Coordonnées professionnelles 

UMR « Passages », CNRS-Université de Bordeaux, Maison des Suds, 12 Esplanade des Antilles, 33607 Pessac Cedex
Email : christine-chivallon@cnrs.fr


Thèmes de recherche

Théories culturelles ; espace et matérialité ; héritages de l'esclavage dans les sociétés de la Caraïbe ; Diaspora noire des Amériques ; mémoires et traumatisme culturel ; production des savoirs ; controverses postcoloniales ; tournant matériel. Voir : http://www.lam.sciencespobordeaux.fr/fr/users/christine-chivallon



Intitulé de la recherche au sein d’ALTER

Savoirs et résistances dans la Caraïbe. Construction de mémoires « insurrectionnelles »

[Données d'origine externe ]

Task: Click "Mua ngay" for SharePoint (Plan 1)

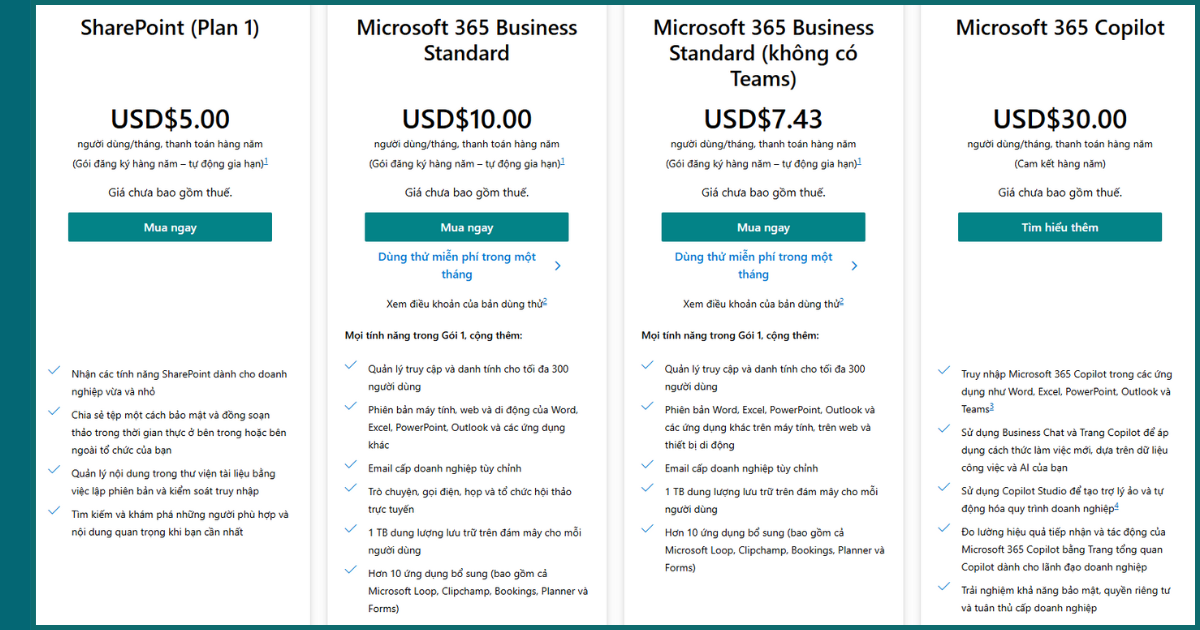Action: [169, 227]
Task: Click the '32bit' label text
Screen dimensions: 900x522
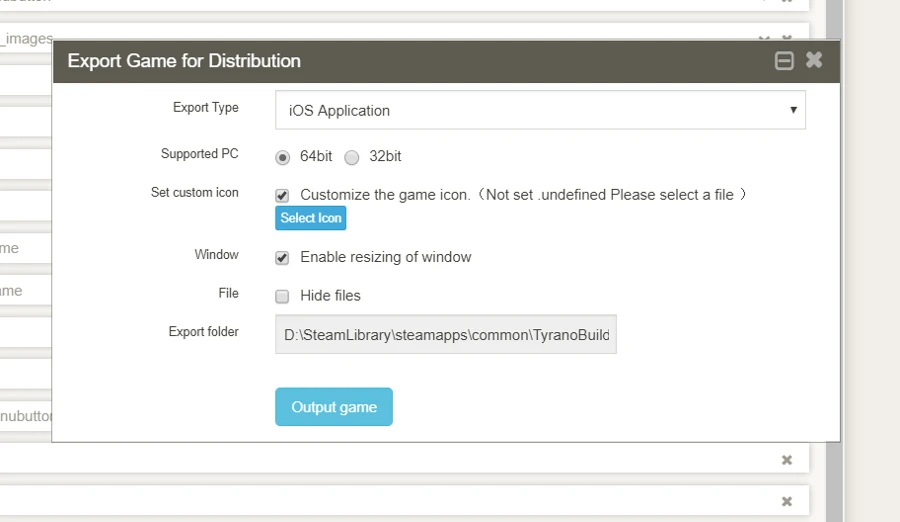Action: (385, 156)
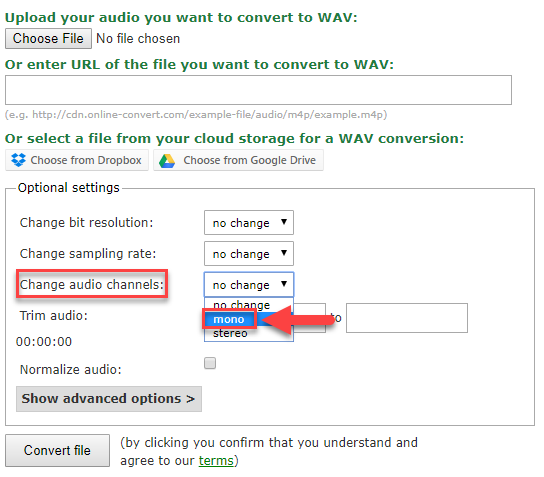
Task: Click the Choose File button
Action: coord(48,39)
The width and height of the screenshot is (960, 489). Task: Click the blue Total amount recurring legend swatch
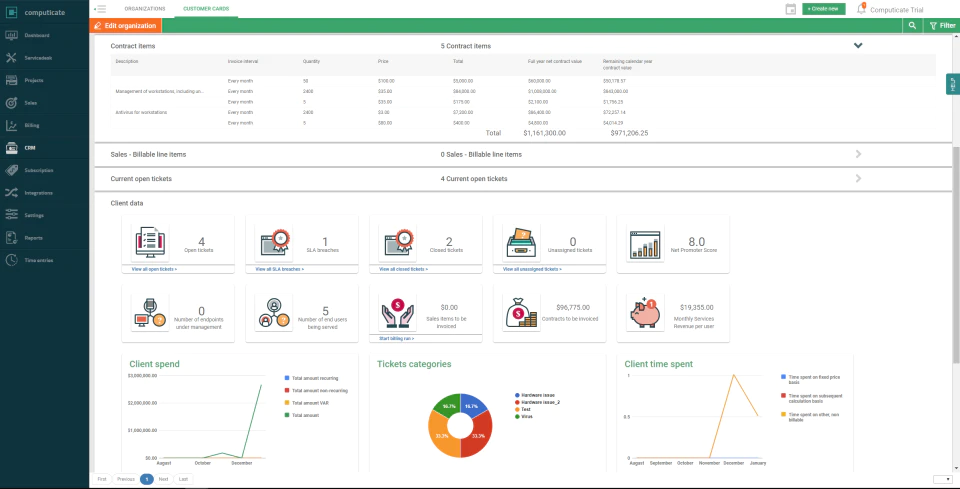[287, 378]
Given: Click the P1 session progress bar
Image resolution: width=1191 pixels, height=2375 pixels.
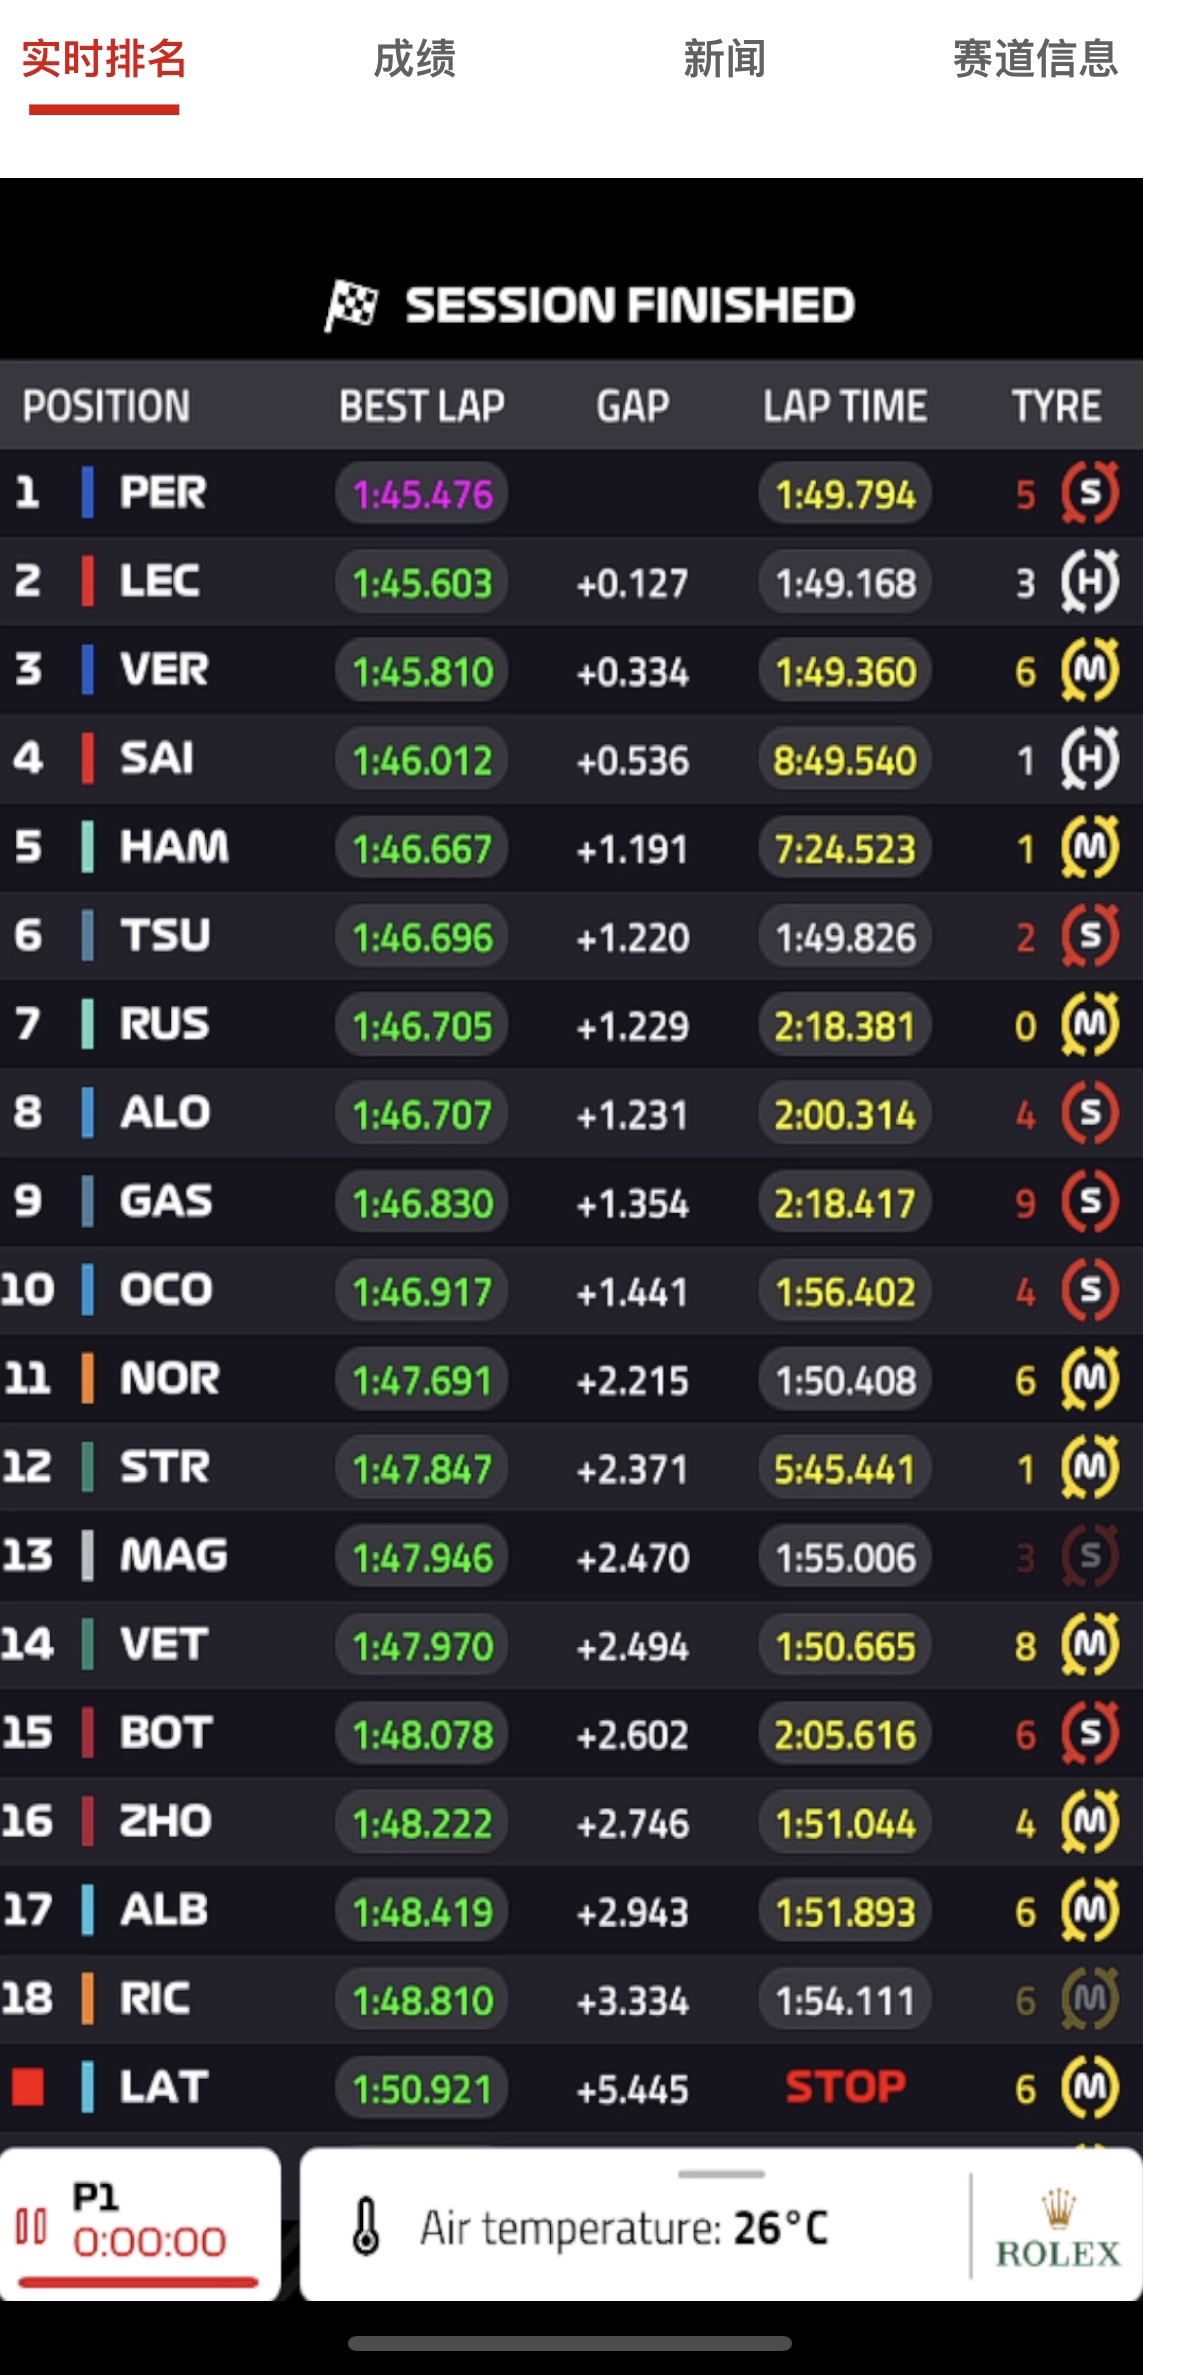Looking at the screenshot, I should (139, 2282).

Axe 2. Histoires orales alternatives, modes de résistance et d’oppression 

Résumé de la recherche au sein d’ALTER.

Ma contribution à l’ANR “ALTER” est conçue dans la continuité de mes travaux antérieurs sur le “souvenir de l’esclavage à la Martinique” qui m’a permis, entre autres, de travailler à partir des récits de descendants d’une insurrection anticoloniale à la Martinique (Insurrection du sud, 1870). Ce prolongement souhaite établir un axe comparatif avec la Jamaïque et une autre révolte du même type, celle de Monrant Bay, en 1865. À partir de cette comparaison, il s’agit de faire émerger les possibilités de mise en discours d’événements traumatiques dont le schème reste articulé au conflit ancestral entre maîtres et esclaves. Les contextes coloniaux et plus précisément les modes du commandement colonial construisent des situations bien typées dont dépendent étroitement les manières de rendre signifiants ces événements qui ont été au fondement d’ébranlements profonds au sein des groupes des anciens esclaves en révolte. Ces savoirs, le sens qu’ils transportent, la manière dont ils circulent, les supports qu’ils utilisent sont à la base de cette étude, laquelle s’intéresse particulièrement aux processus d’héroïsation des figures insurrectionnelles. Le passage de “mémoires clandestines” et minorées à des “mémoires officielles” et publicisées est au centre du questionnement, les deux cas étudiés montrant des contrastes évidents, avec une “héroïsation” dans l’espace public jamaïcain des chefs insurrectionnels de 1865, et un traitement ravalé à une vision “flokloriste” de la révolte de 1870 dans la société martiniquaise.



Principales publications

  • 2004, La diaspora noire des Amériques. Expériences et théories à partir de la Caraïbe, CNRS Éditions, 258p.
  • 2010, « Mémoires de l’esclavage à la Martinique. L’explosion mémorielle et la révélation de mémoires anonymes », Cahiers d’Études Africaines, L (1), 197, pp. 235-261.
  • 2012, L'esclavage. Du souvenir à la mémoire. Contribution à une anthropologie de la Caraïbe,  Paris, Karthala.
  • 2012, « Plus républicains que la République. Les insurgés de 1870 à la Martinique » in : Saillant F., Fournier A. (éd), Afrodescendances, cultures et citoyennetés, Québec, Presses de l’Université Laval, pp. 211-233.
  • 2014, « Mémoire de l’esclavage et singularité de la formation culturelle diasporique », Diversité, réseau Canopé, n° 178,  « Les Ultramarins. Ici et là-bas », CNDP.